Le arti figurative, e la pittura in particolare, sperimentano quella che il filosofo Edmund Husserl ha definito caduta delle finalità e vengono interessate da profondi cambiamenti. L’arte non riesce più ad essere un discorso, una relazione, non si inquadra più in una estetica e in una filosofia.

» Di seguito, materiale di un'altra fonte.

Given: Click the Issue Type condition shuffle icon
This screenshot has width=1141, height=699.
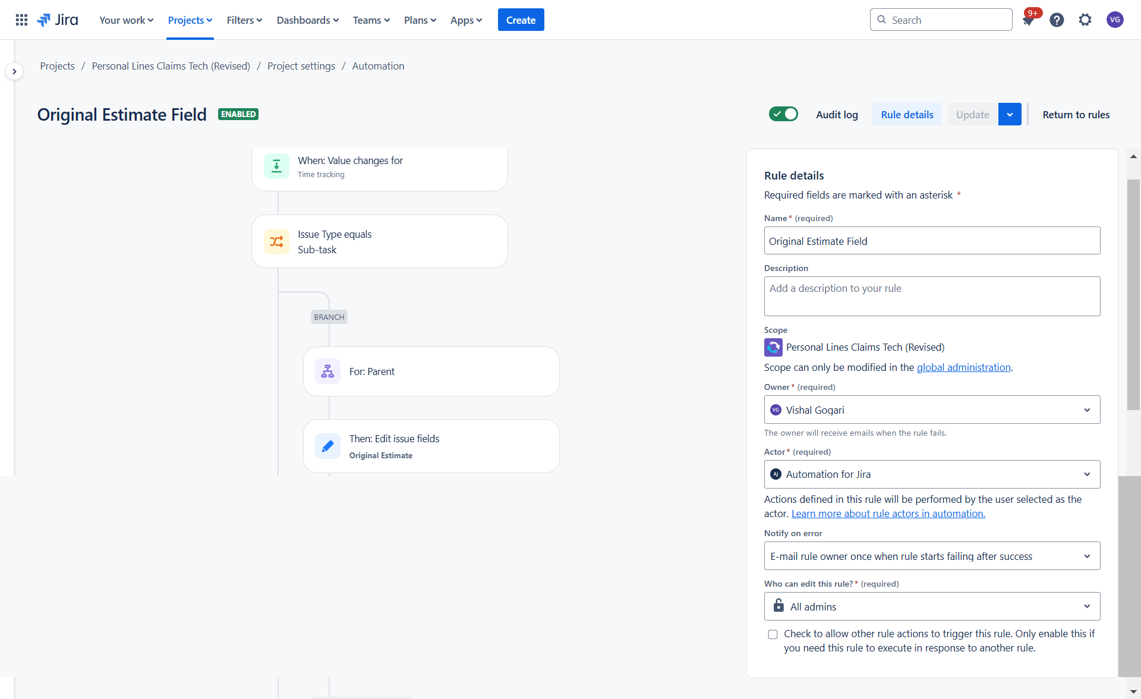Looking at the screenshot, I should click(x=276, y=241).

Ora l’arte, che tutta la tradizione culturale precedente aveva identificato con il rispetto della forma, viene a trovarsi in una società che svaluta la forma e non riconosce più nel suo linguaggio il modo essenziale di comunicare tra umani.

L’arte non ha più un ruolo come lo aveva avuto nella civiltà della conoscenza, e quindi rinuncia al linguaggio per ridurre tutto il suo essere al puro atto del fare.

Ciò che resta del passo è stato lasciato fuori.